The Blossom Family page 2
The following information about William Blossom and his family was provided by Bessie Edmiston, one of his great-granddaughters. The original author is not known, but the names and dates are taken exactly as written. "William married Nancy Johnson in 1853. We know very little about her, except that census records report her as having been born in Canada. Information about his civil war service is on the white family history page. He was in Florida when the war ended. This is where he met his second wife. It is said that William went home to Ohio, drove a horse and buggy to Florida, got married and brought her back to Ohio. Margaret died in about 1874, and he married his third wife, Matilda "Tillie" Kendel McBride(wife of Ezra McBride)

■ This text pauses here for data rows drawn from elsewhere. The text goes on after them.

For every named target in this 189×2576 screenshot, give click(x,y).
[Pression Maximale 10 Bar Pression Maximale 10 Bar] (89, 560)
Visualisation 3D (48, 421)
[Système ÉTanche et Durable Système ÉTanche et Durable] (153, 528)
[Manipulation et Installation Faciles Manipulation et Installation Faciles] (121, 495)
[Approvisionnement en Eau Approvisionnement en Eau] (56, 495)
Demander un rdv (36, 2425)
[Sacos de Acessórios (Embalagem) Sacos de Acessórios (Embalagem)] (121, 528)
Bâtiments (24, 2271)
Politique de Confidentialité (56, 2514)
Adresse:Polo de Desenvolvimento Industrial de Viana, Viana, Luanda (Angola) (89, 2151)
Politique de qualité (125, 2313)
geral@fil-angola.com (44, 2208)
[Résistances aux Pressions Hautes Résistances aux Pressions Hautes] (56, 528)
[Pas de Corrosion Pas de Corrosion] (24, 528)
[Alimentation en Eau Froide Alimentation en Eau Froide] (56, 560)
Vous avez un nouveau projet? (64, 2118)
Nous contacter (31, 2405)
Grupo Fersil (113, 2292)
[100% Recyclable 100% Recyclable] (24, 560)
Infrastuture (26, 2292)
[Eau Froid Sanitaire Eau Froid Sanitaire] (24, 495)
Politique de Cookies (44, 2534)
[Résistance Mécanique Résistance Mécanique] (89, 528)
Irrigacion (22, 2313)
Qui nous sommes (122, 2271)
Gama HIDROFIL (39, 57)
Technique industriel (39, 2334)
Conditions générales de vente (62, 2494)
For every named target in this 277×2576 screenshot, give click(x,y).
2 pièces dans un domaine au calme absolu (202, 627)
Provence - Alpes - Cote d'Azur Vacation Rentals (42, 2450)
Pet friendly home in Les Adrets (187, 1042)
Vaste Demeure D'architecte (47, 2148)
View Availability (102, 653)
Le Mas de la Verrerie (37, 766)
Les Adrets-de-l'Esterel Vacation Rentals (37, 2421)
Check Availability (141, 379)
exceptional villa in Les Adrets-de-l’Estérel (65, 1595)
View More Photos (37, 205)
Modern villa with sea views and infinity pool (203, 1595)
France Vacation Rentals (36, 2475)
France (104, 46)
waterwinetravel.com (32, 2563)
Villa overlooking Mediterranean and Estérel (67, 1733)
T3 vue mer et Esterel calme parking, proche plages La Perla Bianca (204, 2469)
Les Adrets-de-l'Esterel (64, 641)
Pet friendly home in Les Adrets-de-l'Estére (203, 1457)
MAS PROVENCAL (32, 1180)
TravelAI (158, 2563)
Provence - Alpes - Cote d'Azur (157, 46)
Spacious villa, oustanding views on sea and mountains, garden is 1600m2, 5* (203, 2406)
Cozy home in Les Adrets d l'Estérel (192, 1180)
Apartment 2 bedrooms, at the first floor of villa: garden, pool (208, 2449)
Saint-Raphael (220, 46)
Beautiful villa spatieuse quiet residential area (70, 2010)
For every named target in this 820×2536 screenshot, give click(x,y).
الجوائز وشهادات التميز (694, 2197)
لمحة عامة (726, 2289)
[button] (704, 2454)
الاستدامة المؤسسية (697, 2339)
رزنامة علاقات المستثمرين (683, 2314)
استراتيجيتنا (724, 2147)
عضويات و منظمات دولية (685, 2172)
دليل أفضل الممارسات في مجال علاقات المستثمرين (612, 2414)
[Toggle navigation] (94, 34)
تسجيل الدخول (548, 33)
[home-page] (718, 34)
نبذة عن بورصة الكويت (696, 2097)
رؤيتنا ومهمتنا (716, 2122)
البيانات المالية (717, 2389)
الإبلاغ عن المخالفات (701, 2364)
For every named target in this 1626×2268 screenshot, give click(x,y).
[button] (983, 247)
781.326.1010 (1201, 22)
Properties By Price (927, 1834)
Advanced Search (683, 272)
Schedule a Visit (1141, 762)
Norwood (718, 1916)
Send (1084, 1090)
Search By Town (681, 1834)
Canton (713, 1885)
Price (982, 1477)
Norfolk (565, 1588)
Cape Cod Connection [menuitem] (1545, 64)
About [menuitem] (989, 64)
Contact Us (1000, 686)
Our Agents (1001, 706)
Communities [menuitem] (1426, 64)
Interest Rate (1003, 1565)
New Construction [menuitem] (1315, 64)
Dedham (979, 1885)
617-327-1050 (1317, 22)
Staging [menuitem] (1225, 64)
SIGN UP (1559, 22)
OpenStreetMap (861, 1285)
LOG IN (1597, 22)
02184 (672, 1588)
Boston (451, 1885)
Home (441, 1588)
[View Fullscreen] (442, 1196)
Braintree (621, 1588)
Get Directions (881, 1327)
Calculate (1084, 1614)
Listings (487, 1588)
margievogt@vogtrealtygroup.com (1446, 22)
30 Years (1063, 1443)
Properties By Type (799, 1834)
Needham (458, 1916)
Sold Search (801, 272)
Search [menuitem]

William Blossom Jr. was born in 1858 and lived in the area of West Elkton, Ohio. On May 12, 1878, he married Clara May Stubbs. Shortly after they moved to Kansas where they joined Clara's sister, Adaline Stanley and her husband, Daniel, and his father, Thomas, who ran a mission for the Osage Indians before Kansas was a state or territory. They stayed at the Stanley Mission, located near present day Dunlap until they found land to farm. William and Clara were quiet people and farmed all their lives. They were well read and hard working citizens. A month or two after the Oklahoma land rush, William and a neighbor took a team and wagon over the prairie into the central Oklahoma area which had been newly settled to see if they could run across a bargain. They found much land for sale or trade, but none appeared to be any better than what they already had, so they made no attempt to acquire any. On one occasion, a settler was so anxious to leave the territory, he offered his 160 acre claim in return for the shotgun William carried with him in the wagon to shoot prairie chickens. After four of his children had settled on their homesteads in northern Minnesota, he and Clara rented their farm in Kansas and went north themselves just to see how the kids were doing. They sold outright after the First World War, when prices were high and returned to their farm in Kansas.
Gladys Marie Blossom was the 10th child of Clara and William and married Victor Otto White on April 14th, 1915 and Victor's brother John, near Americus, Kansas.